• _EXERCÍCIO PROPOSTO A_
Reproduza o trecho do texto citado entre "Em países como" e "o lado ucraniano.", inclusive.
== == ==
Sim, existem "falcões", países que estão de forma mais marcada ao lado de Kiev nos seus objetivos de guerra: Estónia, Polónia, Dinamarca e Grã-Bretanha estão do lado dos duros a favor da Ucrânia.

Mas existem também os membros do clube que os politólogos classificam como "Ocidente ambíguo". Portugal, Espanha, França e Alemanha são englobados nesse lote de nações onde as opiniões se dividem sobre como deve acabar a guerra. Resta um terceiro bloco, o dos "Elos Fracos do Sul", onde a preferência pelo fim assim que possível da guerra é a mais popular, identificando-se Itália e Roménia neste grupo.

Em países como a Estónia, Polónia, Dinamarca e Grã-Bretanha, há agora uma clara preferência pela reconquista de todo o território pela Ucrânia, mesmo que isso implique uma guerra mais longa ou mais mortes e deslocados para o lado ucraniano.

O número de alemães e franceses que querem que a guerra termine o mais rápido possível "caiu significativamente". Em França, a opção por uma guerra de longa duração é ligeiramente mais popular do que o fim da guerra a curto prazo. Só em Itália e na Roménia subsistem opiniões que maioritariamente defendem o fim da guerra no mais curto espaço de tempo.
== == ==
• _EXERCÍCIO PROPOSTO B_
Reescreva apenas as linhas da listagem entre a que contém "Viewport: 1100px width, 662px" e o fim, inclusive, com os pedidos, somando 59 a cada número das coordenadas das respostas. Deixe as imagens de fora.
== == ==
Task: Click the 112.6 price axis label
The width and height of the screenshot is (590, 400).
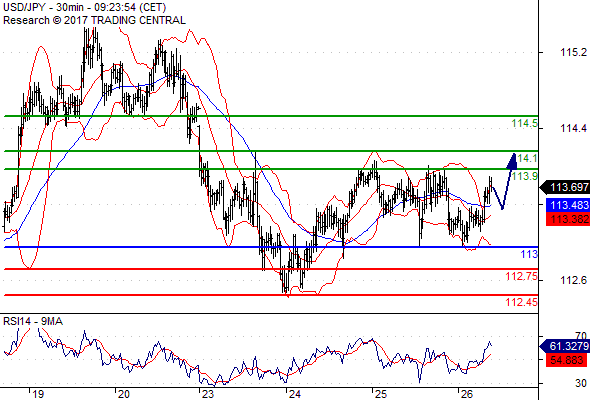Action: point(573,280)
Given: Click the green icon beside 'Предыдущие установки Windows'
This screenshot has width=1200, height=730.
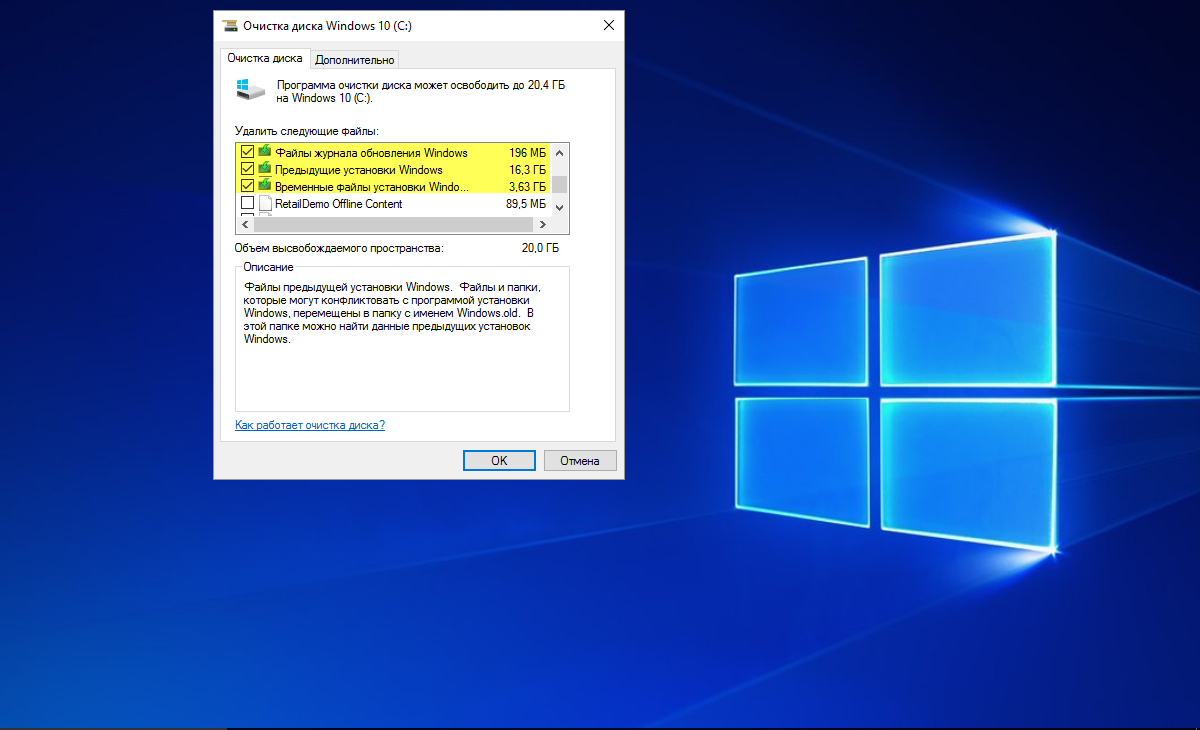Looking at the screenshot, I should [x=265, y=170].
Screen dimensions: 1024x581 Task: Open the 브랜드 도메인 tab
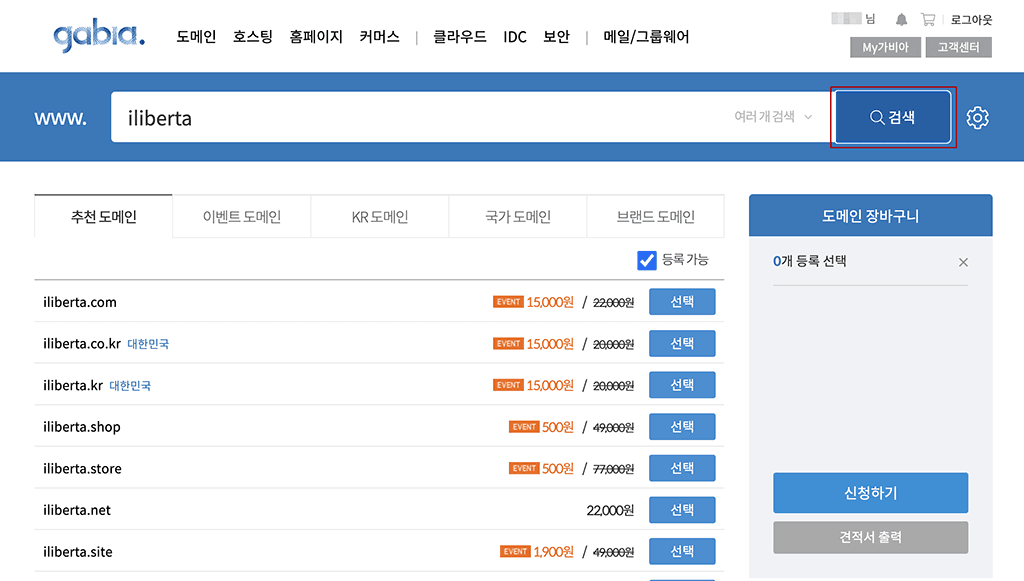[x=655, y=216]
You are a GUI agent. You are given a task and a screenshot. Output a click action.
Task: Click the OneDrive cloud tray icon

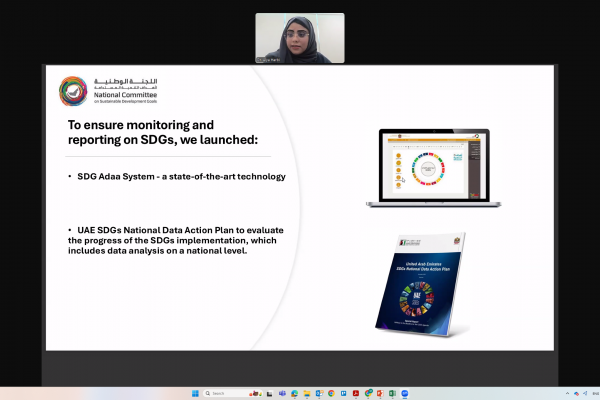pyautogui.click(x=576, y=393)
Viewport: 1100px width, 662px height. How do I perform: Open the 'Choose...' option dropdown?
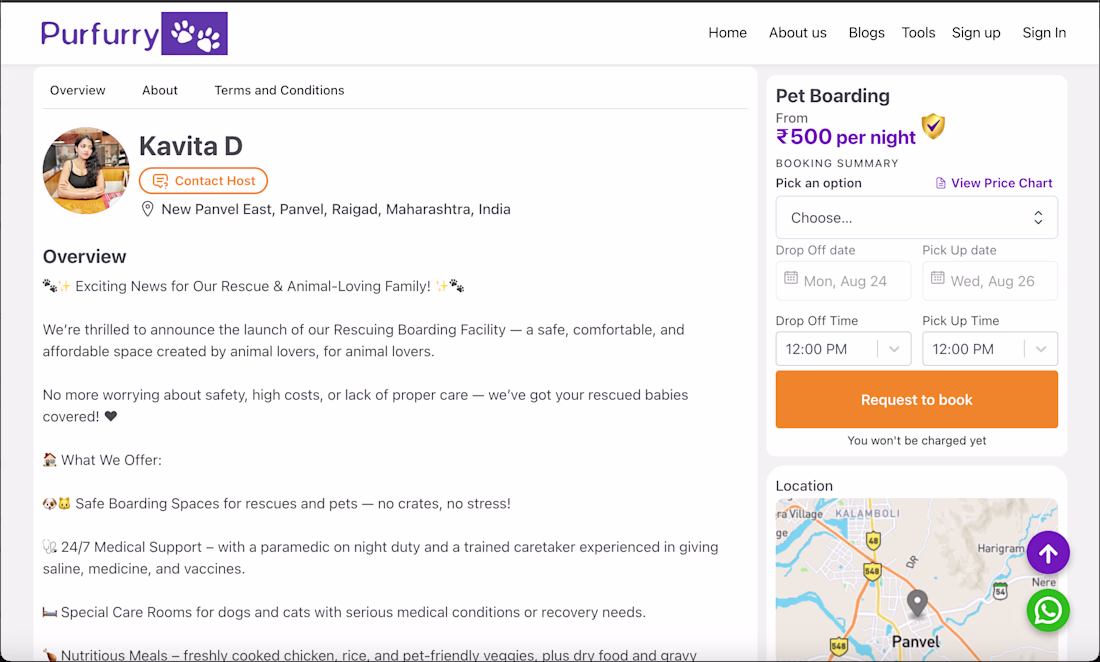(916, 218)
== == ==
• _RESULTADO COMPLETO A_
Em países como a Estónia, Polónia, Dinamarca e Grã-Bretanha, há agora uma clara preferência pela reconquista de todo o território pela Ucrânia, mesmo que isso implique uma guerra mais longa ou mais mortes e deslocados para o lado ucraniano.

• _RESULTADO COMPLETO B_
Viewport: 1100px width, 662px height. How do I perform: Open the 'Choose...' option dropdown?
(975, 277)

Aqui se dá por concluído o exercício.